- INSTRUCTIONS TO FOLLOW: Copy out verbatim the portion of the entries that begins at the very first line and ends with the line containing "click(x=1293, y=156)", with both of those lines included.

── ITEMS

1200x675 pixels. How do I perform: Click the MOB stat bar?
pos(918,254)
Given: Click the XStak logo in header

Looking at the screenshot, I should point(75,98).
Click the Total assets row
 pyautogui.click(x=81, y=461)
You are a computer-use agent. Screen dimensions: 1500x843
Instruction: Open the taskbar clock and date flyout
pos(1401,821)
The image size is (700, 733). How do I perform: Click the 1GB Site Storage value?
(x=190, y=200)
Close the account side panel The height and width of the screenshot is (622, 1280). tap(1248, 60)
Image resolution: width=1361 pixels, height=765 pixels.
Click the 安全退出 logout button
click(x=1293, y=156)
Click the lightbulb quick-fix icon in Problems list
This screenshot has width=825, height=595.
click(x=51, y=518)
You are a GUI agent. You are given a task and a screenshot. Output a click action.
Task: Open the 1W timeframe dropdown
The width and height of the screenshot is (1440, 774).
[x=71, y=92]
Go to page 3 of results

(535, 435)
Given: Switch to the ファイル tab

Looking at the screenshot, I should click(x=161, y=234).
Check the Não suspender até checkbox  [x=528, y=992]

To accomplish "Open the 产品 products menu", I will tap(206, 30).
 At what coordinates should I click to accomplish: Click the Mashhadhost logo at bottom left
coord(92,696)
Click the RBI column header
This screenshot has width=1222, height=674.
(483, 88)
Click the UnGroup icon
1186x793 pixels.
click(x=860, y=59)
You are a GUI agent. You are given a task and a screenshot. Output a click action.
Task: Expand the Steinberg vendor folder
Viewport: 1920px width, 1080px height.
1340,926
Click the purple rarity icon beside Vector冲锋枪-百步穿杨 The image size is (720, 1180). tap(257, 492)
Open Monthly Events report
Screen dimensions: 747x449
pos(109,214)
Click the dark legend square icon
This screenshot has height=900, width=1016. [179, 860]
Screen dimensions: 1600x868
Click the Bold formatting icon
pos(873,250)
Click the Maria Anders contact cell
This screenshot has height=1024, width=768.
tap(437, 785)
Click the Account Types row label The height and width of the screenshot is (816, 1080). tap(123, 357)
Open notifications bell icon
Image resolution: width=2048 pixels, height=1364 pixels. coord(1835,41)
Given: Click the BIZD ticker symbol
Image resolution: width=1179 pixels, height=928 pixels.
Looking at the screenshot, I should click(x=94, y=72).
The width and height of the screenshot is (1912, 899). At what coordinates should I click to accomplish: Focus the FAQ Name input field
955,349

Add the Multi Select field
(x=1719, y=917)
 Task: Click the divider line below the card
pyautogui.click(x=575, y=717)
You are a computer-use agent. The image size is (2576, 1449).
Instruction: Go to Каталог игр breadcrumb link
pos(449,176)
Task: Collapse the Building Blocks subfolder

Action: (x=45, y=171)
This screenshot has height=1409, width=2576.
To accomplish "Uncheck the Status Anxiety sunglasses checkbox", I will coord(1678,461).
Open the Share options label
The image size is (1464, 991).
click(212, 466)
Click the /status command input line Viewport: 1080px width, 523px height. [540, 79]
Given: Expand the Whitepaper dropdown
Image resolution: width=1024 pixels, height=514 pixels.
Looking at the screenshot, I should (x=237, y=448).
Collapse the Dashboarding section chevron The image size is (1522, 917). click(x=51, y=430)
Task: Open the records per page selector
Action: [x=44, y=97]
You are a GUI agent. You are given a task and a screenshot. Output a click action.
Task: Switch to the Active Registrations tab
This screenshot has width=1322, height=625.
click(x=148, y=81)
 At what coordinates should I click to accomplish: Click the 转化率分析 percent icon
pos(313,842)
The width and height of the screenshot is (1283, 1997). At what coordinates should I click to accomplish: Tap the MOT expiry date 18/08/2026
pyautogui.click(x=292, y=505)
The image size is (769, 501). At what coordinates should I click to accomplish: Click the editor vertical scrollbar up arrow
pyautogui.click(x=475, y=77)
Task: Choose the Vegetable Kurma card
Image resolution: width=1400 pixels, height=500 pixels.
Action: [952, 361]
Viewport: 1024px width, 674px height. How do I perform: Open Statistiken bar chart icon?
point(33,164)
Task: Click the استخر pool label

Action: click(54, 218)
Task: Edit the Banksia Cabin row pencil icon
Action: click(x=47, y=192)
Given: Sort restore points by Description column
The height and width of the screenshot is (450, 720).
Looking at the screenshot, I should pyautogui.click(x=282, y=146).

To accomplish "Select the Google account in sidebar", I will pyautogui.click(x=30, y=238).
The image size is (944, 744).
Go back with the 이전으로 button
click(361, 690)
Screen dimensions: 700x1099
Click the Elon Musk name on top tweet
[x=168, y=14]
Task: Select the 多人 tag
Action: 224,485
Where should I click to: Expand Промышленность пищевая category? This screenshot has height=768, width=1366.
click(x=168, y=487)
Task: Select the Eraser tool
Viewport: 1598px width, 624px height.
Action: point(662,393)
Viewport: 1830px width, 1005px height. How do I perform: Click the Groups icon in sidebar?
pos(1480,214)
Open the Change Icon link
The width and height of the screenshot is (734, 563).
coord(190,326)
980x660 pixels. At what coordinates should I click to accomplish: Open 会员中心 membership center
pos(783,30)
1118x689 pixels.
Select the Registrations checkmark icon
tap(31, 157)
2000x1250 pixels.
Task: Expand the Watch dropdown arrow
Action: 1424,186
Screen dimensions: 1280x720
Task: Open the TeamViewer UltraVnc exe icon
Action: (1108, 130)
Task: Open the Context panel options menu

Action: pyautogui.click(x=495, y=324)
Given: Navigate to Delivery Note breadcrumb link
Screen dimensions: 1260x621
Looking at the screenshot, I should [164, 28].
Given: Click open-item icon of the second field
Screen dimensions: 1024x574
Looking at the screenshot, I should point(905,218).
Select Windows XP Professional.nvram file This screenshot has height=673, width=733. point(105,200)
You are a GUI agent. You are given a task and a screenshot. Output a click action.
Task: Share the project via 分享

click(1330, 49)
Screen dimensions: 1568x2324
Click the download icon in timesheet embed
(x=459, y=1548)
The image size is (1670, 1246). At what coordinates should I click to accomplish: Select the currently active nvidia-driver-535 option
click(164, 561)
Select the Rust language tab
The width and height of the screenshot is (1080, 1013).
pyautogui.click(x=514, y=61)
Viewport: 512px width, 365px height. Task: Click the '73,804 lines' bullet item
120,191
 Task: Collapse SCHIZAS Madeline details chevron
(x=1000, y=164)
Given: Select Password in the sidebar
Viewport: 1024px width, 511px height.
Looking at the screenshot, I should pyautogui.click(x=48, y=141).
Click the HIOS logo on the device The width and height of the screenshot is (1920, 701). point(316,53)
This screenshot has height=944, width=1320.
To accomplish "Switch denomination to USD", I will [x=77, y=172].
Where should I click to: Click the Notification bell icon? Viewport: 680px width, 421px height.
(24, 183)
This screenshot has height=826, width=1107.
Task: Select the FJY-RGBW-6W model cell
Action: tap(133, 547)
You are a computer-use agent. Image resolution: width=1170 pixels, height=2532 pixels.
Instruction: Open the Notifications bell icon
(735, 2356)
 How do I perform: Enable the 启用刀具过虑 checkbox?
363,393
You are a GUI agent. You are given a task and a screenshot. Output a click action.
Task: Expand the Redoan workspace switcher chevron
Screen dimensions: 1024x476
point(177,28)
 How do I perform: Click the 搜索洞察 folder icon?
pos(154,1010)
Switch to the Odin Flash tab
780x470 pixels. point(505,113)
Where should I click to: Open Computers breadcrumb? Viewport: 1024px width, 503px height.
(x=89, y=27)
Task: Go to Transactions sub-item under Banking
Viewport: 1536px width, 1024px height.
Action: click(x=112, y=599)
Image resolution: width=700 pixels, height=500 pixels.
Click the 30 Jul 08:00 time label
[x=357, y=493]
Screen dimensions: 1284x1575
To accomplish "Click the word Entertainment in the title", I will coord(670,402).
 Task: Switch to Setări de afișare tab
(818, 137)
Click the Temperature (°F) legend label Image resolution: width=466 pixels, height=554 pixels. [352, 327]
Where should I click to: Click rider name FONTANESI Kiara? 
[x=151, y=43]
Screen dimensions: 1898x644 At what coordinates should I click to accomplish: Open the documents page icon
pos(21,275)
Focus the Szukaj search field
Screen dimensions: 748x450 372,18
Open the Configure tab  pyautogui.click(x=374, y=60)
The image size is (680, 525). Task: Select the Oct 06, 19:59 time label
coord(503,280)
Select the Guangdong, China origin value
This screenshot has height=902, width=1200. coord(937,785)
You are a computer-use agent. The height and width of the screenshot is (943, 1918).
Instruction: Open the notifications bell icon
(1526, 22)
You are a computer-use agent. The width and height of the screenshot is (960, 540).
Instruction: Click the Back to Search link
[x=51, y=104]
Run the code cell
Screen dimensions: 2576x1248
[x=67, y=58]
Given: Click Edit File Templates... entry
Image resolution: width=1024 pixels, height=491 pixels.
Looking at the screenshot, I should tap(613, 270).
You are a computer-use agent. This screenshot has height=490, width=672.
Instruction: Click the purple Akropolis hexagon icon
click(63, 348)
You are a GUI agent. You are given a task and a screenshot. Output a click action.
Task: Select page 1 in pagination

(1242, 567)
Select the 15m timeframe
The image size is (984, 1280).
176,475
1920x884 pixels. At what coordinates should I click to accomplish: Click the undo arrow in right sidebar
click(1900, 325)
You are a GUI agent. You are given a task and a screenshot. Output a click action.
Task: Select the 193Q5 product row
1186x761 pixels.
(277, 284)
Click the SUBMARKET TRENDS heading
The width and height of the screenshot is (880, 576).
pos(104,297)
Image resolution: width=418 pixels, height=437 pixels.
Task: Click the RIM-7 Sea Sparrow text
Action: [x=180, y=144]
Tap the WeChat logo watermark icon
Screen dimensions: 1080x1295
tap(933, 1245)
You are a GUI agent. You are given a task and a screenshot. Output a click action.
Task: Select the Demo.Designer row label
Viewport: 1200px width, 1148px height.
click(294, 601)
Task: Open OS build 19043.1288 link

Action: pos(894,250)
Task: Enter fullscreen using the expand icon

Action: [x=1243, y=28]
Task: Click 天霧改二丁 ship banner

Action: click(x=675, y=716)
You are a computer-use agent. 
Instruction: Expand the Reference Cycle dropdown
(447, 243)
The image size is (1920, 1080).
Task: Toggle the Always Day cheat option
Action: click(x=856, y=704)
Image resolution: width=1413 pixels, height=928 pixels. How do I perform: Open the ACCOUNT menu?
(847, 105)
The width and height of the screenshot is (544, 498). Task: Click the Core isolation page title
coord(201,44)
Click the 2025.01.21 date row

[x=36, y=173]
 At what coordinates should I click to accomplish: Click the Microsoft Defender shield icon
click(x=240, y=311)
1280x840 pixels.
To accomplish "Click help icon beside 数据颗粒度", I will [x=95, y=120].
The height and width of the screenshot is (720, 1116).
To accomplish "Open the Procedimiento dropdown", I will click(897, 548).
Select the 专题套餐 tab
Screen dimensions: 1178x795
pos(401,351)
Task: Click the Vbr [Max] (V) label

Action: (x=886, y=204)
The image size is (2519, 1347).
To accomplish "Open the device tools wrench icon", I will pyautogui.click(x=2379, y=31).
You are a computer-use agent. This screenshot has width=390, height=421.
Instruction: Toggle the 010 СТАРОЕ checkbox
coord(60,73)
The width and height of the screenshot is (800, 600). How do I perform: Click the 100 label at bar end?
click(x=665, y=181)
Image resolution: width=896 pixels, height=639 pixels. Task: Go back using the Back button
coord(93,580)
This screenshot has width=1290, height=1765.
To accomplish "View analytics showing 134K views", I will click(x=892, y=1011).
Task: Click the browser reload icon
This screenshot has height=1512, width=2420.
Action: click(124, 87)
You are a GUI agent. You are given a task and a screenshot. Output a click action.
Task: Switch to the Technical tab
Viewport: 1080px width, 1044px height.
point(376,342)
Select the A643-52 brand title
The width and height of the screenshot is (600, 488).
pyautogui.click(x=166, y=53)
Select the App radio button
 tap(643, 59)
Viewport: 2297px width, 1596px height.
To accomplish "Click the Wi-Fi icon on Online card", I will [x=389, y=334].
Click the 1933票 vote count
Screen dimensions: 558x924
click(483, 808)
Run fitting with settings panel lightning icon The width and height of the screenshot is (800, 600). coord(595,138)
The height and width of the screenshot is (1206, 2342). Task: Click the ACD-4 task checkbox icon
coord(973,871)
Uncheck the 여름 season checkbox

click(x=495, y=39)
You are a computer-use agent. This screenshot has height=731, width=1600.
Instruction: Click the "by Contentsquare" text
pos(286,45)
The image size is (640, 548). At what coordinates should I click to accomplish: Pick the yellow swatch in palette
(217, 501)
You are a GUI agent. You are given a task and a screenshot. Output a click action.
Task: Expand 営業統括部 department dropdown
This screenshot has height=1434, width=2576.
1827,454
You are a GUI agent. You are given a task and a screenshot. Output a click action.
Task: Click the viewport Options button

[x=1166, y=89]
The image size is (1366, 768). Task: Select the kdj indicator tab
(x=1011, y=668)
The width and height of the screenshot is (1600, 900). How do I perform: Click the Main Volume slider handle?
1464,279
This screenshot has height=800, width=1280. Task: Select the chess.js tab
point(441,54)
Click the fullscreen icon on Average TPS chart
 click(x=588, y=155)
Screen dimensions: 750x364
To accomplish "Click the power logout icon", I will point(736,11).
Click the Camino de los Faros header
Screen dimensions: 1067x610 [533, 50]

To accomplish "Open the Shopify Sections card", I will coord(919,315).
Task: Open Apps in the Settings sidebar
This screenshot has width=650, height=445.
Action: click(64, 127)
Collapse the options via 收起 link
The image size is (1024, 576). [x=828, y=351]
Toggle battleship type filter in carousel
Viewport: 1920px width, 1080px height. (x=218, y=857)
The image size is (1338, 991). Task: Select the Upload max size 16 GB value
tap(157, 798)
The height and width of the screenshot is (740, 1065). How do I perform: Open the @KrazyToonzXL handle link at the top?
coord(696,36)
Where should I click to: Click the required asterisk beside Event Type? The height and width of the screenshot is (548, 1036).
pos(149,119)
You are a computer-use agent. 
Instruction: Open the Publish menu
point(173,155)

────

- PROBLEM SOLUTION:
1200x675 pixels. How do I perform: Click the MOB stat bar?
pos(918,254)
Given: Click the XStak logo in header

Looking at the screenshot, I should point(75,98).
Click the Total assets row
 pyautogui.click(x=81, y=461)
You are a computer-use agent. Screen dimensions: 1500x843
Instruction: Open the taskbar clock and date flyout
pos(1401,821)
The image size is (700, 733). How do I perform: Click the 1GB Site Storage value?
(x=190, y=200)
Close the account side panel The height and width of the screenshot is (622, 1280). tap(1248, 60)
Image resolution: width=1361 pixels, height=765 pixels.
Click the 安全退出 logout button
click(x=1293, y=156)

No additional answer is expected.